Я, между тем, менее напуганный серьезным тоном и видом Скилля, представил бесполезность личного присутствия мистер Какстона на первое время. Все, что мог он сделать по приезде в город, было отдать дело в руки хорошего адвоката: это могли и мы сделать за него; достаточным казалось послать за ним, когда, мы удостоверимся в настоящем смысле всей истории. Между тем Скилль не выпускал из рук пульса отца, а мать висела у него на шее.
– Девяносто-шесть, девяносто-семь! – ворчал Скилль мрачно.
– Не верю, – воскликнул отец почти сердито, – никогда не чувствовал я себя лучше и хладнокровнее.
– А язык! посмотрите на его язык, миссисс Какстон: язык, который так светится, что можно читать при его свете!
– Остин, Остин!
– Душа моя, язык мой тут ни при чем, уверяю тебя, – сказал отец сквозь зубы; – но этот человек столько же знает об моем языке, сколько о таинствах элевзинских.
– Покажите же его! – воскликнул Скилль, – и если он не такой, как я говорю, вот вам мое разрешение отправиться в Лондон и бросить все ваше состояние в две большие ямы, которые вы ему вырыли. Покажите!
– Мистер Скилль! – сказал отец, краснея, – стыдитесь!
– Добрый, милый Остин! у тебя рука прегорячая; у тебя верно лихорадка.
– Ничуть не бывало.
– Сэр, но только для того, чтоб утешить мистера Скилль, – сказал я умоляющим голосом.
– Вот вам! – сказал отец, вынужденный к повиновению и робко высунув на минуту оконечность побежденного органа красноречия.
Скилль вытаращил свои жадные глаза.
– Красен, как морской рак, и колючь, как крыжовник! – воскликнул Скилль голосом дикого восторга.
Была ли возможность одному бедному языку, до того униженному и преследованному, оскорбленному, осмеянному и осиленному, противустоять трем языкам, соединившимся против него.
Окончательно отец мой уступил, и Скилль, возгордясь, объявил, что пойдет ужинать со мной, чтобы не дать мне съесть что-нибудь такое, что бы ослабило его доверие к моему организму. Оставив матушку с её Остином, добрый хирург взял меня под руку, и, когда мы вошли в соседнюю комнату, он осторожно притворил дверь, вытер себе лоб и сказал:
– Я думаю, мы спасли его!
– Будто это в самом деле сделало бы столько вреда моему отцу?
– Столько вреда! разве вы не видите, что при его незнании дел, когда они касаются лично его (хотя в чужих делах ни Роллик, ни Куль не имели лучшего суждения), и при дон-кихотских понятиях о чести, доведенных до состояния раздражения, он бы бросился к мистеру Тибетс и воскликнул; «сколько вы должны? вот вам!» кончил бы счеты не хуже Тибетса, и воротился-бы без пенса; между тем как вы и я можем осмотреться хладнокровно и довести воспаление до ничтожества!
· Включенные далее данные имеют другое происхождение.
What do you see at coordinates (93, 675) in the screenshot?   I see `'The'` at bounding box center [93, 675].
– Понимаю и сердечно благодарю вас, Скилль.
– Сверх того, – сказал хирург с большим чувством, – отец ваш действительно сделал над собой благородное усилие. Он более страдает, нежели вы думаете; не за себя (будь он один на свете, он на век был-бы счастлив, если б мог спасти 60 фун. годового дохода и свои книги), а за вашу мать и за вас; новый припадок раздражения, все нервическое беспокойство поездки в Лондон по такому делу, могло-бы кончиться параличем или эпилепсией. Теперь мы задержали его здесь; и худшие известия, которые мы будем вынуждены дать ему, все-таки будут лучше того, что бы он сам наделал. Но вы не едите?
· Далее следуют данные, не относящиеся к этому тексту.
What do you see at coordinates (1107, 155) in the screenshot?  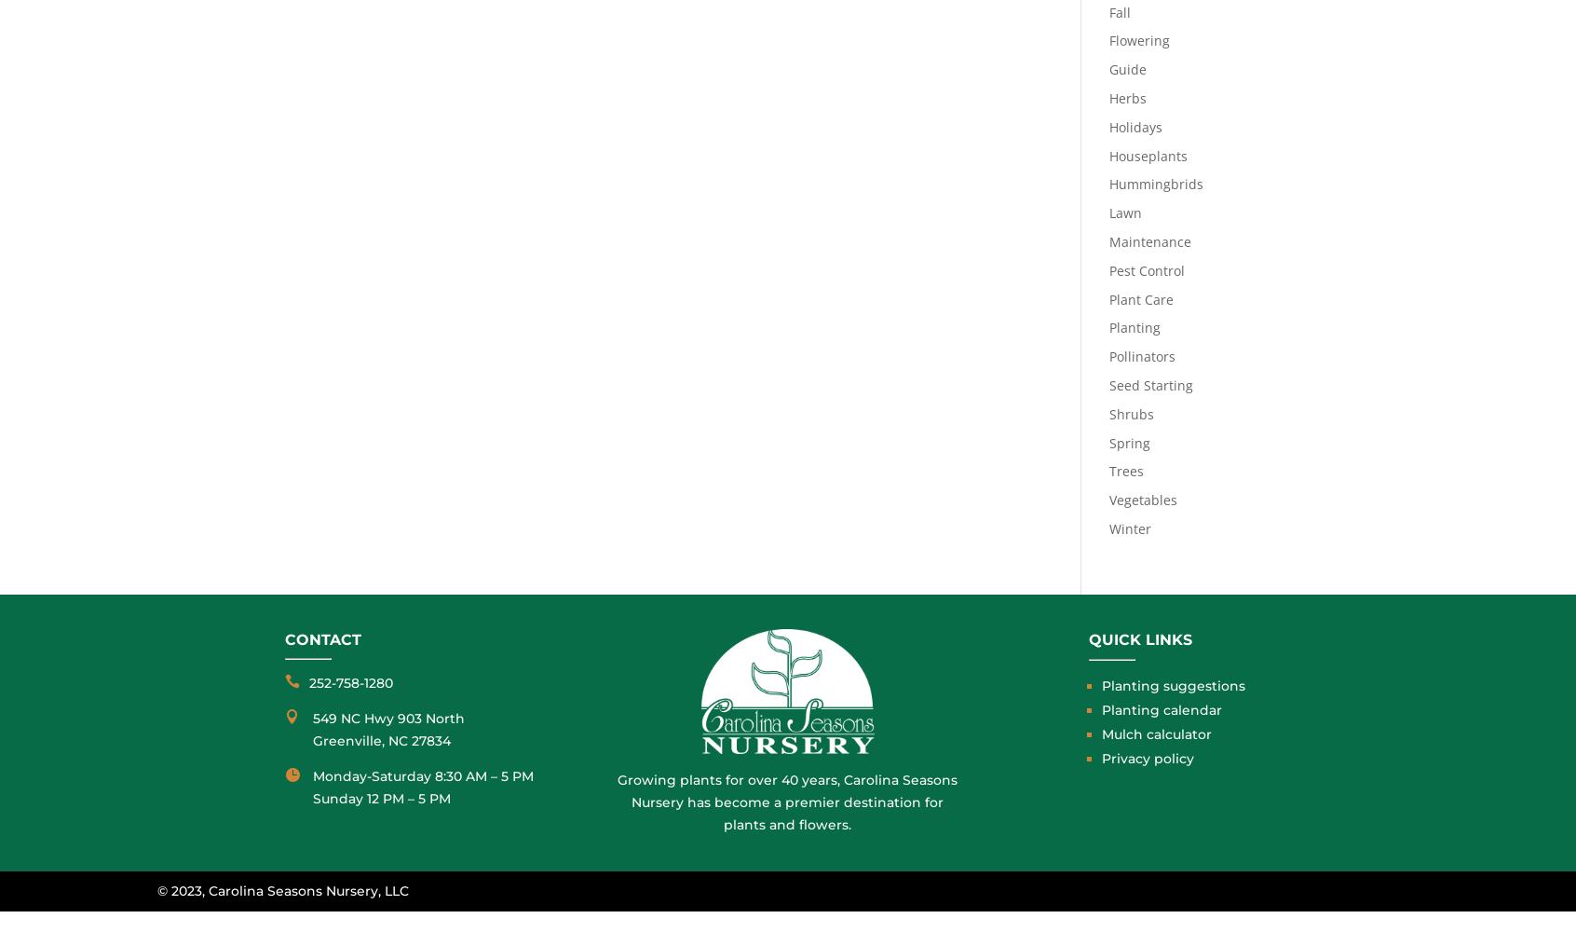 I see `'Houseplants'` at bounding box center [1107, 155].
– Не ем; да куда тут? Бедный отец!
– Действие горя на питательные соки через систему нервов очень замечательно, – сказал Скилль глубокомысленно, гложа кость; – оно увеличивает жажду и в то же время убивает голод. Нет, портвейна не троньте: горячит! херес с водой.
Дверь дома затворилась за Скиллем, обещавшим мне завтракать со мною на следующее утро, для того, чтобы мы могли сесть в дилижанс у наших ворот. Я остался один и, сидя за столом, где мы ужинали, размышлял обо всем слышанном, когда вошел отец.